## EXERCISE PROMPT
Find the lines of the records in which the word "computer" appears and report how many there are, as a number alone.
- - - - -
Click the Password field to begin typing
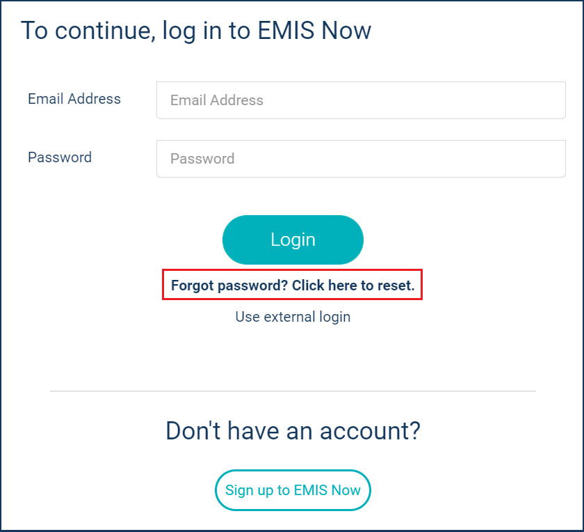Screen dimensions: 584x532 pos(361,158)
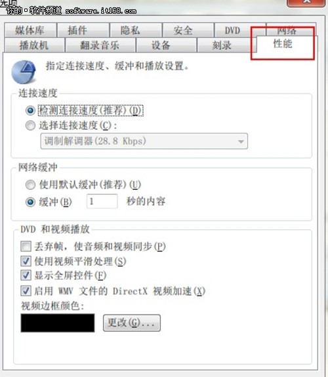This screenshot has width=328, height=377.
Task: Click the 更改(G)... button
Action: click(x=132, y=323)
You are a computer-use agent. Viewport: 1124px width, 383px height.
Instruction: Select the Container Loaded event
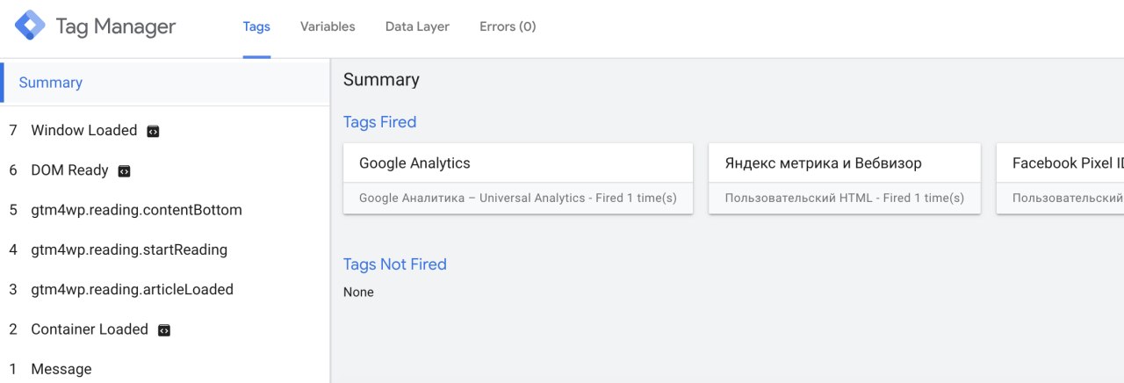[165, 329]
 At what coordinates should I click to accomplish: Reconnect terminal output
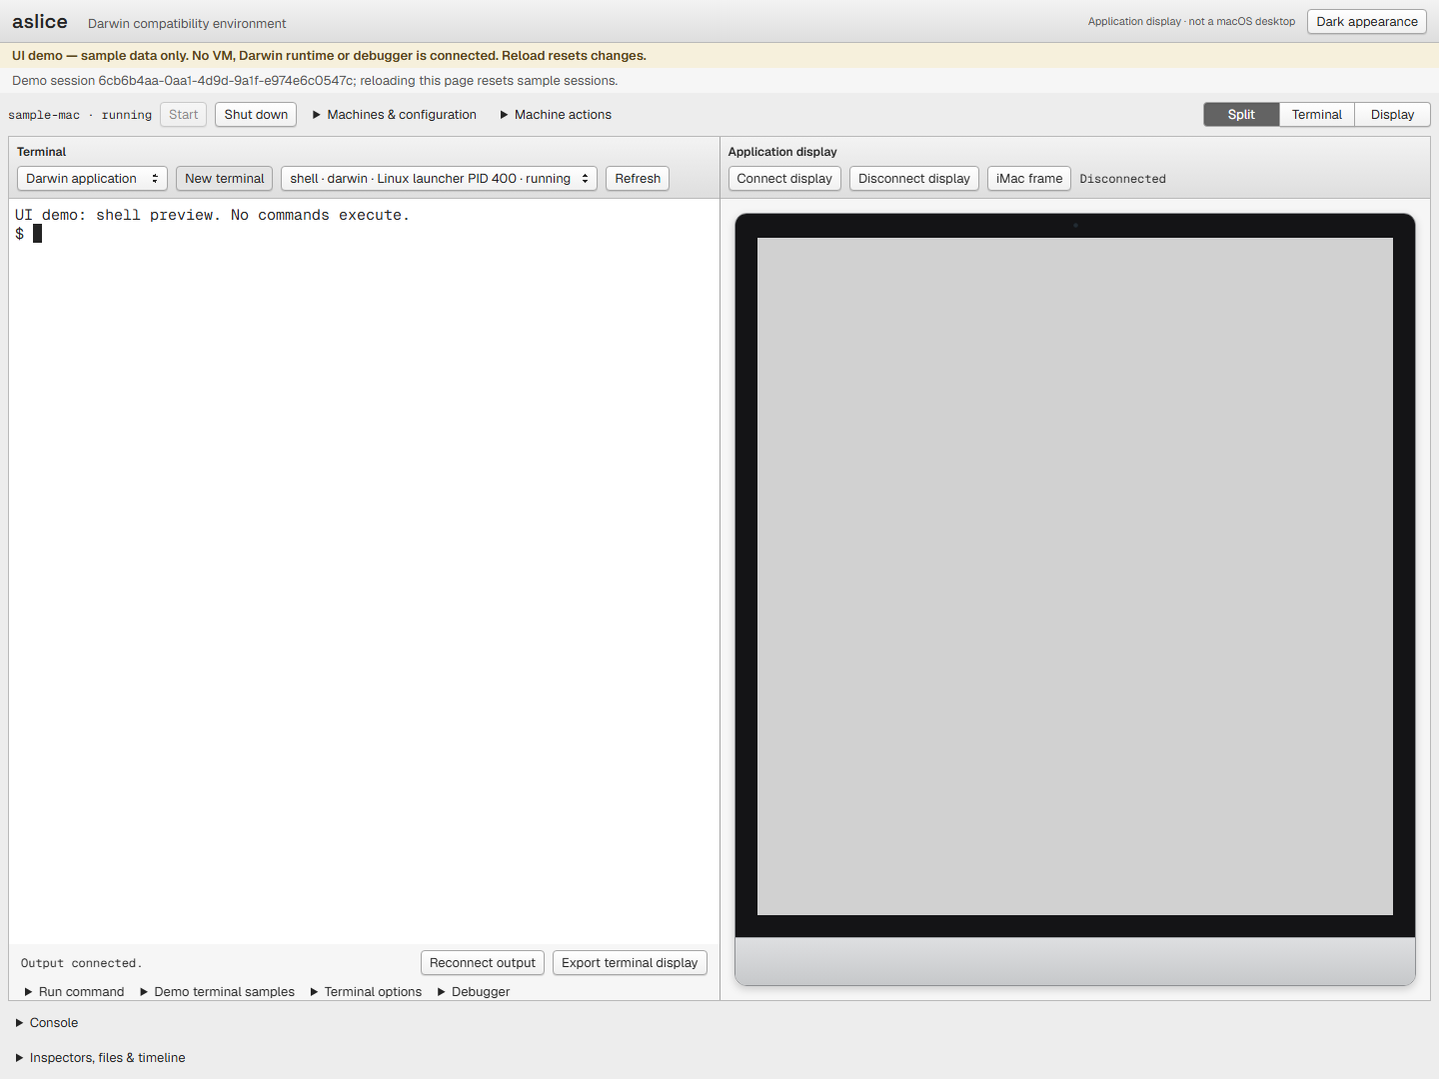point(483,963)
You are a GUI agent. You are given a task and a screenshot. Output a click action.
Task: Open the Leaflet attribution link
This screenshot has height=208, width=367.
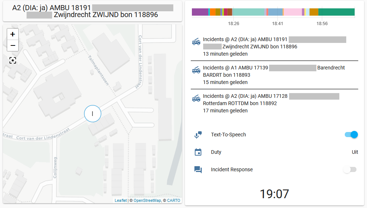coord(121,200)
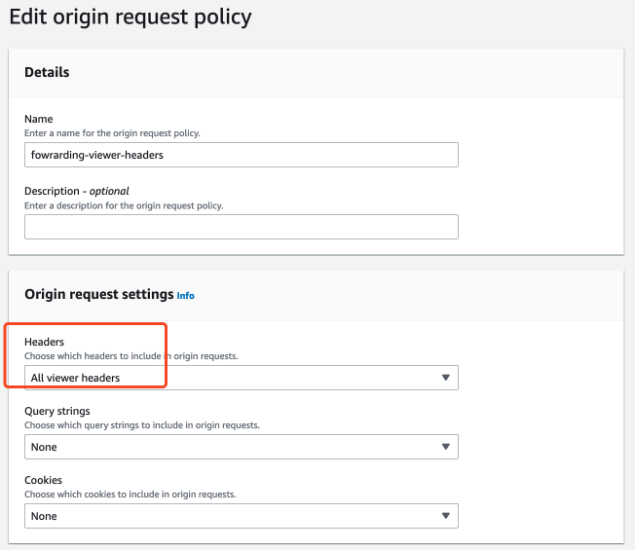Click the Name input field
This screenshot has height=550, width=635.
click(241, 155)
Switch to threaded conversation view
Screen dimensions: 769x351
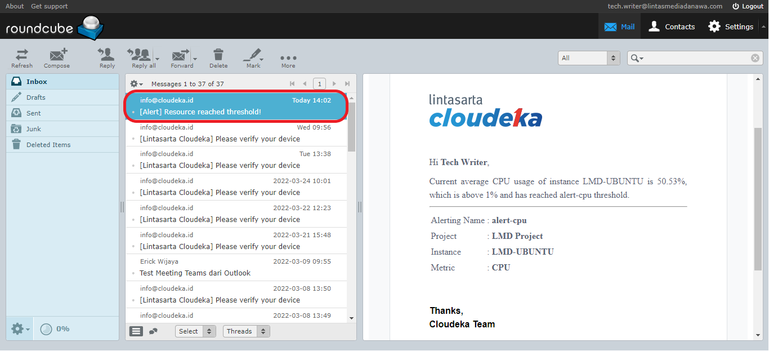coord(153,331)
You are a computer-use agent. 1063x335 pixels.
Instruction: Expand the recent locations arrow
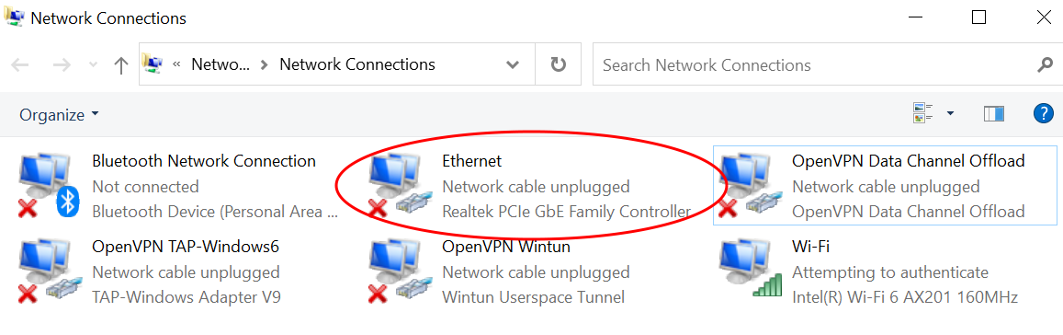click(x=94, y=65)
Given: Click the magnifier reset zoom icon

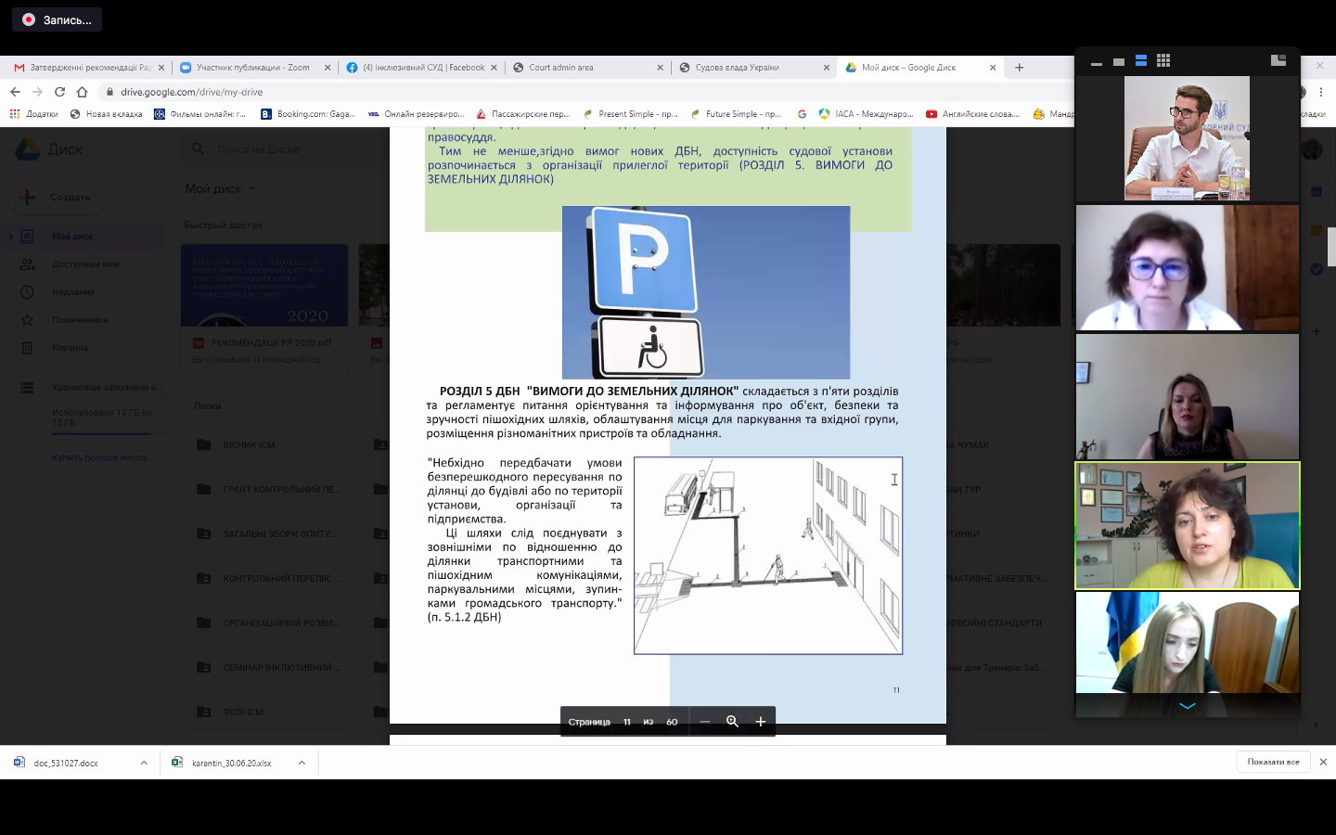Looking at the screenshot, I should pos(732,722).
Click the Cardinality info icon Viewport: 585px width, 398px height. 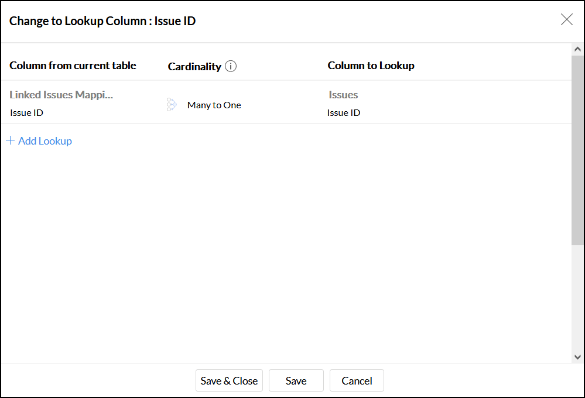231,66
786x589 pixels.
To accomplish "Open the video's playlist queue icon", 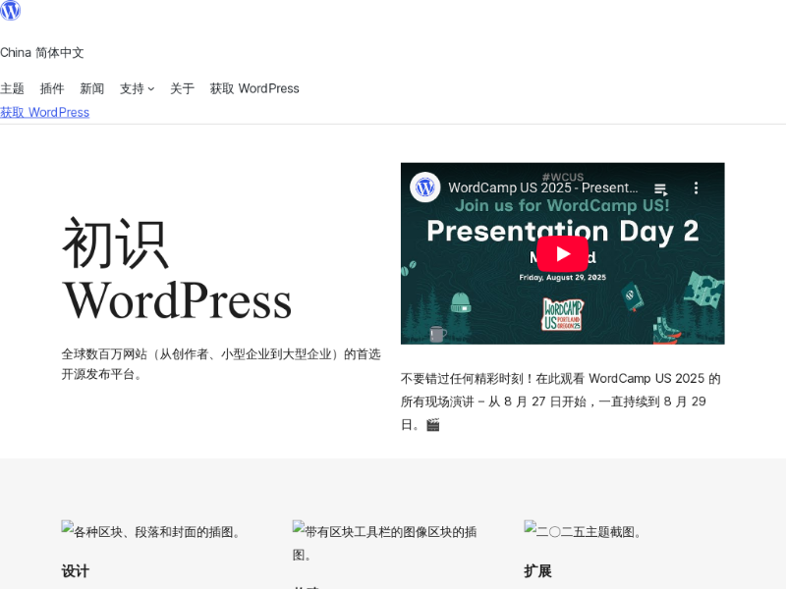I will point(660,188).
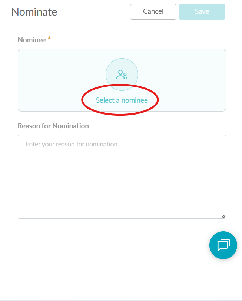Click inside the light-blue nominee picker panel
242x301 pixels.
[182, 80]
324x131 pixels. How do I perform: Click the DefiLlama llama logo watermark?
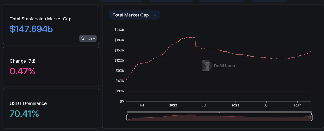pos(207,66)
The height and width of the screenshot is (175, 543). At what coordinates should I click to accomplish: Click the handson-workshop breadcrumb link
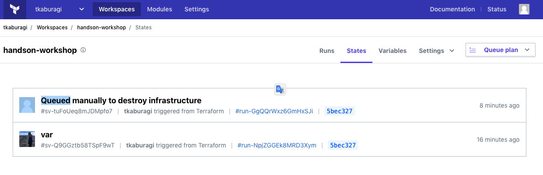[x=101, y=28]
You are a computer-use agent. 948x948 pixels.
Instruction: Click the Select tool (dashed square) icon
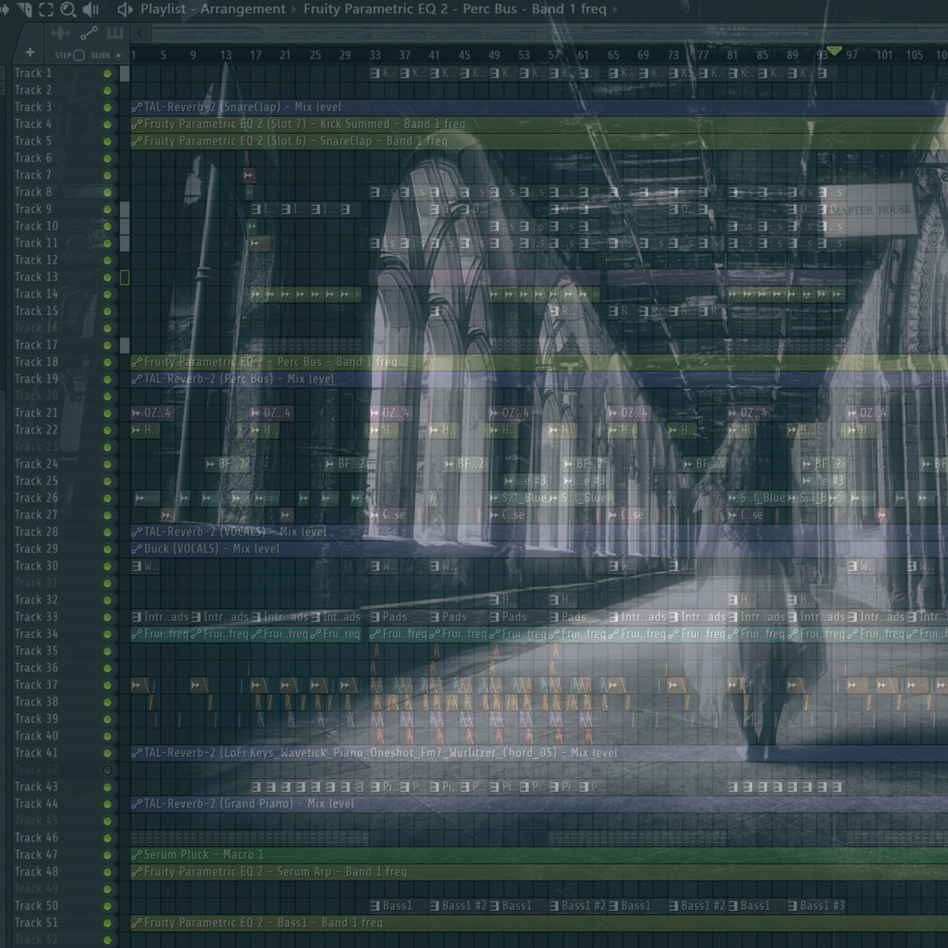(46, 9)
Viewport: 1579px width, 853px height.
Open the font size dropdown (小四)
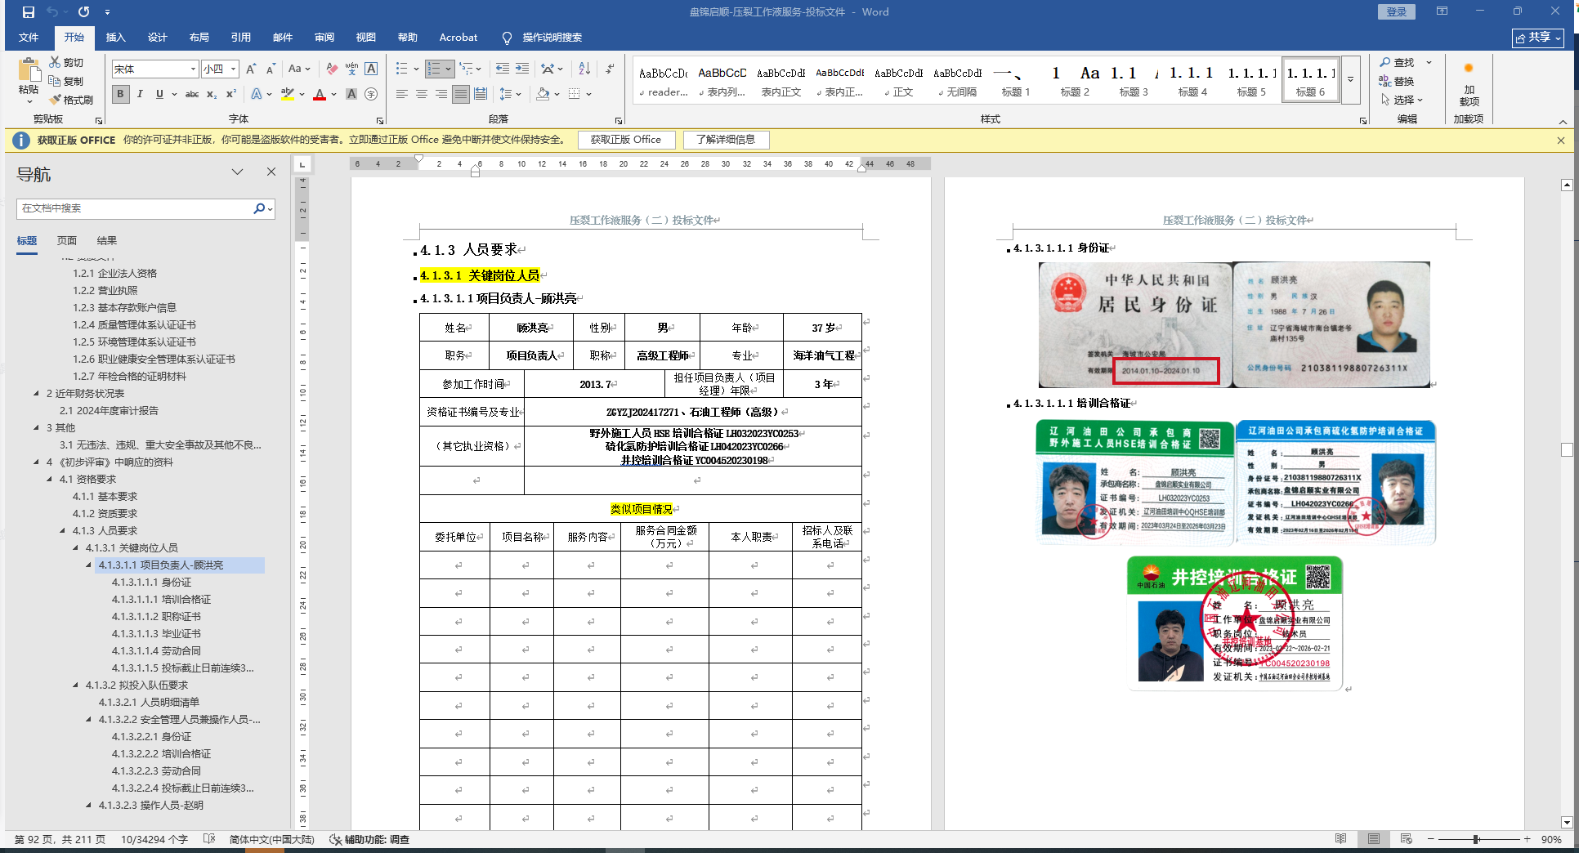(x=234, y=69)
- - - - -
## YOUR SOLUTION
3